日本でもカジノ解禁に向けての準備が進みつつある段階にあります。ようやく、先進国並みに追いつくことができそうです。今や、世界の14か国で法的に認められているカジノが、日本では非常に遅れているのが現実です。2010年にシンガポールでIR施設が立ち上がり、目をみはるような勢いで成長し、世界の各国か多数の観光客が訪れるようになりました。そのおかげで、経済が急成長を遂げることができ、多大の衝撃を与えました。日本の国としても、経済が思わしく伸びない中、観光立国としての方向に活路を見出すことが摸索されました。シンガポールの例に学び、観光産業を刺激することで日本への観光客を誘致し、それでもって経済効果をもたらそうというものです。ただ、国内でも、必ずしも賛成意見ばかりではありませんでした。

反対する理由の最大のものは、ギャンブル依存症が増えるのではないかという問いかけです。ギャンブルが法的に認められ、公然とプレイができるようになれば、カジノに入り浸りの人間が続出する恐れがある、という論拠です。ただ、それを言い出せば、現在でも事実上のギャンブルであるパチンコでも生活費のすべてをつぎ込んで、自由な時間はすべてパチンコ店の中で過ごしているという人は少なくありません。しかも、本人自らが辞めたいと思っていてもやめることができないと語っているのですから、これはギャンブル依存症そのものです。パチンコが放置されているにもかかわらず、新たにIR施設の中でカジノができるとなると、依存症を理由に反対するのは大きな矛盾です。もちろん、IRの具体化のプロセスでのギャンブル依存症対策に関しても、関係者の間では対策が協議されております。

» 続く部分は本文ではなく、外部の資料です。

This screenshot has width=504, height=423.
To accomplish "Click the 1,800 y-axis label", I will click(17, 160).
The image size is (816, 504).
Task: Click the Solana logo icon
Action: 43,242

日本国内でのカジノ店でのプレイができないところから、ネットカジノをする人が増えてきています。これなら、賭博が合法とされる国のサーバーを介してのカジノですので、日本のパソコンからアクセスしても賭博罪には問われないとの判断からです。しかし、2016年3月にネットでの賭博をしていたとして、大阪の会社員が京都府警に逮捕されるという事件がありました。全国で初めての摘発です。容疑は、ネットカジノでブラックジャックを金銭を賭けてプレイしていたところにあります。問題となったのは、ディーラーは日本人であったこと、そして、日本時間の夕方から深夜に開催されていた点が、京都府警によって問題視され摘発となったものです。たとえ無店舗型の海外サイト経由のネットカジノであるにせよ、実態が日本国内で行われる賭博に当たるとみなされれば、法的に対処される可能性があることを示しています。